USC basketball: Trojans upset No. 19 Tennessee in Kevin O'Neill's return, 65-64
Pregame, it was all handshakes and hugs, welcome backs and good-to-see-yous.
Kevin O’Neill’s pals from Tennessee surely made the former Volunteers coach feel at home for his first trip back here since a less-than-gracious exit in 1997.
And then the game began, and any Southern hospitality turned to a cacophony of boos as O’Neill showed his old team how he used to win in Knoxville.
With aggressive defense and a patient offense, the foundation of O’Neill’s coaching philosophy, the Trojans took the No. 19 Volunteers to the final minute, just like they did against Kansas three days earlier, only this time USC closed it out down the stretch and won, 65-64.
Tennessee guard Tobias Harris missed a deep three-point attempt at the buzzer.
The win gives USC (7-5) a sweep in the two-game series with Tennessee after winning in Los Angeles last season, and it snaps a six-game road losing streak dating to last season.
Tennessee (7-3) has lost three consecutive games for the second time in Coach Bruce Pearl's six seasons.
The Trojans built a 51-43 lead early in the second half, but Tennessee used an 8-0 run to tie the score with 8:21 left.
Tennessee finally re-took the lead, 56-54, on a three-point jumper by guard Cameron Tatum with 6:34 left, but USC's Maurice Jones nailed a jumper to tie it again.
The teams kept exchanging buckets down the stretch as the crowd of 19,030 at Thompson-Boling Arena got louder and louder.
With 26.8 seconds, USC led, 65-64, with possession of the ball and, following a timeout, the best the Trojans could manage was a one-handed floater by Jones that went awry.
Tennessee got the rebound and called timeout with 3.5 seconds left, but Harris' attempt hit the back of the iron and USC players rushed on the floor to celebrate.
USC wasn't sure which Tennessee team would show up Tuesday, the one that beat two top-10 opponents, No. 7 Villanova and No. 3 Pittsburgh, or the one that just fell to mid-majors Oakland and Charlotte.
Turns out, it was the latter Volunteers team that showed up.
USC junior guard Jio Fontan, who played his first game in more than a year at No. 3 Kansas on Saturday, made his first five shots and at times fit the mold of former USC guard Mike Gerrity.
Gerrity became eligible last season before USC faced Tennessee on Dec. 19 and sparked the Trojans to a 22-point win with 12 points and 10 assists.
But Fontan picked up his fourth foul with 7:09 left and had to sit out before returning with less than five minutes left. He finished with 13 points, as did senior forward Alex Stepheson.
Jones led USC with 15 points.
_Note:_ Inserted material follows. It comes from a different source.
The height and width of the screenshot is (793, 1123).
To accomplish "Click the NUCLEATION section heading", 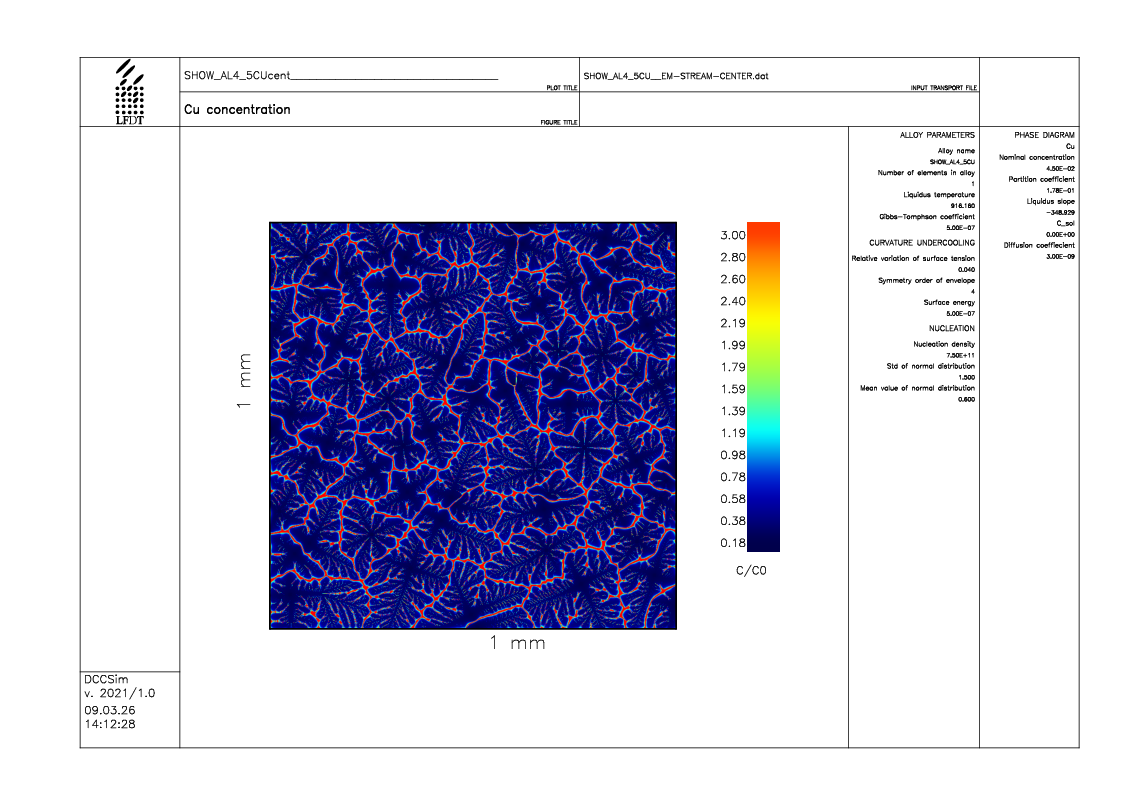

Harris led Tennessee with 14 points.
Tennessee shot 18 for 47 overall; USC shot 25 for 53.
USC was badly out-rebounded, 37-20, but made it up with more assists (17 to 11) and fewer turnovers (13 to 18).
The Trojans trailed for only a few minutes to start the game before their defense started to give Tennessee problems.
Soon, USC had the Volunteers down by double digits, 21-11, with 8:33 left in the first half, with 11 of the 21 points coming off turnovers.
Tennessee fought back to take the lead, 28-27, but then USC used an 11-4 run to close the first half, including consecutive three-point shots by guards Bryce Jones and Donte Smith.
For O'Neill, who was coaching his first game in Knoxville since departing in 1997 after three seasons as Tennessee's coach, the game began with many pleasantries.
Old friends wished him well before tipoff and the boos he received from the crowd when he was formally introduced were modest at worst.
Those boos became cheers when he earned a technical foul with 5:20 to play in the first half for arguing with a referee over a no-call when Smith hit the floor after contact with a Tennessee player.
So far, the Pacific 10 Conference has compiled a 4-12 non-conference record against ranked teams, a nasty blemish that will hurt Pac-10 teams' chances for NCAA tournament bids.
USC has two of those ranked wins, UCLA and California the others.
With their narrow loss at Kansas, the Trojans currently sit in decent position for earning a postseason bid one season after being banned from such a possibility.
The Trojans had alternated two wins and two losses all season, and were coming off a loss, but that streak is now snapped.
USC began the season with an eight-games-in-17-days marathon, its most games in that short a period since 1984.
Then, on Dec. 5, it entered into a gauntlet against four teams –- Northern Arizona, Texas, Kansas and Tennessee –- that had a combined 29-5 record by the time USC faced them.
Now, only a quick-turnaround date with Lehigh on Thursday stands between the Trojans and Pacific 10 Conference play, which begins one week from Wednesday against Washington.
-- Baxter Holmes in Knoxville, Tenn.